(Records)
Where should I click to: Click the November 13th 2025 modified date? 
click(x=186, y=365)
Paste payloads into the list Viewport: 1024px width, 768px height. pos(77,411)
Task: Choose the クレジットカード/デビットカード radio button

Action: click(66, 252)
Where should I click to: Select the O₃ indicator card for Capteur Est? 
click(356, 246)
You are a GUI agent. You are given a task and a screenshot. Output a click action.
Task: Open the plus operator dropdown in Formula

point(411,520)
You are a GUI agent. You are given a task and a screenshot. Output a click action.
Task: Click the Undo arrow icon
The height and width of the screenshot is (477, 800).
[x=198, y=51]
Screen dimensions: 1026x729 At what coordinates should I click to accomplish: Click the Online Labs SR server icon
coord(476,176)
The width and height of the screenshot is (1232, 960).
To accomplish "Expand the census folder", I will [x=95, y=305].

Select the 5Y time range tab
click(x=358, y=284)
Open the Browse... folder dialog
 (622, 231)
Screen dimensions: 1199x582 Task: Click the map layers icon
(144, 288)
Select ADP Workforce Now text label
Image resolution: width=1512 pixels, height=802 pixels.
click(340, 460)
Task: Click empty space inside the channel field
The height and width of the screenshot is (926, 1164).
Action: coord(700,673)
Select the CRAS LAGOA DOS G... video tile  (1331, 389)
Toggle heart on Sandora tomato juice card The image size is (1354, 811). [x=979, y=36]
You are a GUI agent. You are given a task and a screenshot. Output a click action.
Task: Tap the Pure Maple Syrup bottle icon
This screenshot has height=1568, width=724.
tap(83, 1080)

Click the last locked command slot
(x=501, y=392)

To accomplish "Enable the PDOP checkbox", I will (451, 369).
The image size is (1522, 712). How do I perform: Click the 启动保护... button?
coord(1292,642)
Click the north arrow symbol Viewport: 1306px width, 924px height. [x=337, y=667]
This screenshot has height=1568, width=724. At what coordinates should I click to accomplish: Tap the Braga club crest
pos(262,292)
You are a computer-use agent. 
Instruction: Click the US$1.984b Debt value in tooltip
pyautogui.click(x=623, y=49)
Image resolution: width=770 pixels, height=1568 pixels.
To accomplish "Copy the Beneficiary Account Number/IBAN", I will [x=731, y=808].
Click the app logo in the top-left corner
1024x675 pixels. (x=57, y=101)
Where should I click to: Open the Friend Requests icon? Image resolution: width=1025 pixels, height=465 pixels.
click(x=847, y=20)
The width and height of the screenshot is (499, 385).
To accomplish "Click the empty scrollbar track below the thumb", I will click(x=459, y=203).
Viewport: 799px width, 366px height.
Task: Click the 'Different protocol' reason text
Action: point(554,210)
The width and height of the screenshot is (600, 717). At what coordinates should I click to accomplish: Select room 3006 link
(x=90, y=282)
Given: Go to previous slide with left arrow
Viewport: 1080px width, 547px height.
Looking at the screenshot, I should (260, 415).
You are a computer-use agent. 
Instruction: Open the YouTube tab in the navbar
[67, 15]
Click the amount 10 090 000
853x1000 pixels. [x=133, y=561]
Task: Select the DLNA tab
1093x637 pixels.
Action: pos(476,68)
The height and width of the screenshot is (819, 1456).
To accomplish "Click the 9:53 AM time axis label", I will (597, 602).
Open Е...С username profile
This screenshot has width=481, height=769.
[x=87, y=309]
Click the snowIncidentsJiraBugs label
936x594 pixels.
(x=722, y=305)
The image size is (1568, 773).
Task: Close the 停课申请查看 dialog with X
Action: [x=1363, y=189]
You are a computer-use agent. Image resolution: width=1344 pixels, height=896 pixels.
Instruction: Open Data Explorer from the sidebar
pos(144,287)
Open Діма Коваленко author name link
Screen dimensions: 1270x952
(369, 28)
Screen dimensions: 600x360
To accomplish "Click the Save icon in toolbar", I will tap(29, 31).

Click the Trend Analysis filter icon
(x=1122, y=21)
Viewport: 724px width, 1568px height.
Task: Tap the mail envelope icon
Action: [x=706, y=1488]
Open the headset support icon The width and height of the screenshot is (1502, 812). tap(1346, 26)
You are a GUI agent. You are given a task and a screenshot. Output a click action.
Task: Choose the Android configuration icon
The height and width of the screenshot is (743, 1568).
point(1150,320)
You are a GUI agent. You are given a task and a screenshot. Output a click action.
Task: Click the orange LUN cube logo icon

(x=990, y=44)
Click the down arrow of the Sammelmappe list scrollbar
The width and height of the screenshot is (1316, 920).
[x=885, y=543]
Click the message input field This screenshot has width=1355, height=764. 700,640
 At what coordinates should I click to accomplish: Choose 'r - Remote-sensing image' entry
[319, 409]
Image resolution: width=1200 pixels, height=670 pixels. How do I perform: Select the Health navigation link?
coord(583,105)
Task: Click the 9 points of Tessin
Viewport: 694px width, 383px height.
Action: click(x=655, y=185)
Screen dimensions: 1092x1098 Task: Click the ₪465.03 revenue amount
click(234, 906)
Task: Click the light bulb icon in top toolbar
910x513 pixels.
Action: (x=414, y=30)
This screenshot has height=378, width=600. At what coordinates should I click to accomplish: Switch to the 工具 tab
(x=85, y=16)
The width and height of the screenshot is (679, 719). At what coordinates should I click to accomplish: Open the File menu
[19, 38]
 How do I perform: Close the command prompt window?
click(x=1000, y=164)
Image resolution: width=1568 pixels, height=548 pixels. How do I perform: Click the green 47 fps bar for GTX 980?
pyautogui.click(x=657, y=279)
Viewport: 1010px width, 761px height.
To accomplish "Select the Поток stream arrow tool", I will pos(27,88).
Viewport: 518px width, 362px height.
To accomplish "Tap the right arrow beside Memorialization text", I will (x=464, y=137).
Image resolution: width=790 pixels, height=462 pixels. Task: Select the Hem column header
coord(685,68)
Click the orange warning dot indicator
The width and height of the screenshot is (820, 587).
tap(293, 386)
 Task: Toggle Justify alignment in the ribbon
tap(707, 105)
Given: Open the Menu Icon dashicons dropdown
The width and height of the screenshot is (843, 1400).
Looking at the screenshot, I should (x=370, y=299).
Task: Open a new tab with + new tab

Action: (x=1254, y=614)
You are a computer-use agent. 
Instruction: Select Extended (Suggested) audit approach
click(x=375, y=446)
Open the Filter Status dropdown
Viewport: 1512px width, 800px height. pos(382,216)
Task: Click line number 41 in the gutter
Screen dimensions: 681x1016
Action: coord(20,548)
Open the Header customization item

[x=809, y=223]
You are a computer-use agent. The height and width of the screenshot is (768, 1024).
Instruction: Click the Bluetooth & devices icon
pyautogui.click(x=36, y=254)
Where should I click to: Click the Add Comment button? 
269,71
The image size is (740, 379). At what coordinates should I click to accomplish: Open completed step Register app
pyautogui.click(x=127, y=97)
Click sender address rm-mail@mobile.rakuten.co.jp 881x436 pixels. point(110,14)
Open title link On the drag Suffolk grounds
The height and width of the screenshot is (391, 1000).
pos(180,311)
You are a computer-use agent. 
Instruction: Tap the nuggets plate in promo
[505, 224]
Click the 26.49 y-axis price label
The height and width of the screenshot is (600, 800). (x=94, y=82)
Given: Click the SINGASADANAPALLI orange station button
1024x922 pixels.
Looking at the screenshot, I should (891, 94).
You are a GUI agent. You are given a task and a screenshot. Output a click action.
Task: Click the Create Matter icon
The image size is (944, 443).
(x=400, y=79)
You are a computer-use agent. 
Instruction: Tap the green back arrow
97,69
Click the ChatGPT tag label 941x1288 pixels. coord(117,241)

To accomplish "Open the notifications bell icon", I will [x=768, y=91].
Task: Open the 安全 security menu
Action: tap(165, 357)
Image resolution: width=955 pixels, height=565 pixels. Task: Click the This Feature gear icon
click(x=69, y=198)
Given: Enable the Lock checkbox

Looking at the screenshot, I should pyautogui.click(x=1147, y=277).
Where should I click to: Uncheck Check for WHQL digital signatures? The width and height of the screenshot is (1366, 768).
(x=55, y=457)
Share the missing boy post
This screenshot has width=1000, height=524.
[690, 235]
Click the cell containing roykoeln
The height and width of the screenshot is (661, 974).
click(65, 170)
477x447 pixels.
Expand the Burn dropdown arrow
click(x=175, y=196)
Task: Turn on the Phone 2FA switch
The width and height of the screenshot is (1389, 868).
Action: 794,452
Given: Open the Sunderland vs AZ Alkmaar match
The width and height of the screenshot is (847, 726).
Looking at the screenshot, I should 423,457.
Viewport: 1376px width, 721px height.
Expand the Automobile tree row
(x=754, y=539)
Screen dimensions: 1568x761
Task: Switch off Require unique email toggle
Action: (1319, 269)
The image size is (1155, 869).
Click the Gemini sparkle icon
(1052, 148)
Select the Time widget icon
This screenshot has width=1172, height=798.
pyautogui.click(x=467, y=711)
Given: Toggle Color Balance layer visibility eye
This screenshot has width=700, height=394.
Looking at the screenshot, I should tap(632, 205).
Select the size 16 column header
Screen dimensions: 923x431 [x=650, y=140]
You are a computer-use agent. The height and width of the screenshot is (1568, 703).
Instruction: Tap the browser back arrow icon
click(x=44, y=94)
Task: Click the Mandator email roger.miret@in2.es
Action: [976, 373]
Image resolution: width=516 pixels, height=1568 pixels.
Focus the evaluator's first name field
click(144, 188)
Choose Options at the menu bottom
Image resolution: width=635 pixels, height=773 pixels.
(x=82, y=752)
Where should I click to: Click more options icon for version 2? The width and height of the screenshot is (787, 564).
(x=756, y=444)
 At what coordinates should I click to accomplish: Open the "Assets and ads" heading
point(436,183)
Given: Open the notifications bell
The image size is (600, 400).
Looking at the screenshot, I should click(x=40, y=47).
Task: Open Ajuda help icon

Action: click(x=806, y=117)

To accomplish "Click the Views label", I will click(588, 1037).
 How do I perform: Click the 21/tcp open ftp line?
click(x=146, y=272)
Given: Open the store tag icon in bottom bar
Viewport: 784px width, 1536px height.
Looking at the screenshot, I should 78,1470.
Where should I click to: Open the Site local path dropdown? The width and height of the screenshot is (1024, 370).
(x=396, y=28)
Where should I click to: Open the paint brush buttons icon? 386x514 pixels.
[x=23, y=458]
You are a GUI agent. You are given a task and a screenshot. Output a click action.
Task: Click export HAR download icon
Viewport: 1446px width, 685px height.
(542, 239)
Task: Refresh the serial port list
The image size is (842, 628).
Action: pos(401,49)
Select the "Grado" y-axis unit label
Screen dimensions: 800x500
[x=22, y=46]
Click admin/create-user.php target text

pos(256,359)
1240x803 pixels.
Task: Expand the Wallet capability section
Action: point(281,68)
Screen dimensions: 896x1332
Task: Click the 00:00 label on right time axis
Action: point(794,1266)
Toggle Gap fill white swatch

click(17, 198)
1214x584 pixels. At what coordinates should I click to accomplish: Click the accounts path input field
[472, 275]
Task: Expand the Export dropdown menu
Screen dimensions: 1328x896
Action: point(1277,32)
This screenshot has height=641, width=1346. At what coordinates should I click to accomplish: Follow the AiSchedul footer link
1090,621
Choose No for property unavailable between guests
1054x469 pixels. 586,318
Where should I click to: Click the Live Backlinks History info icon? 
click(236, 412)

(Required action)
Filter the entries above and keep only the lines with the word "toolbar".

(Task result)
To accomplish "Click the Save icon in toolbar", I will tap(29, 31).
Task: Click the light bulb icon in top toolbar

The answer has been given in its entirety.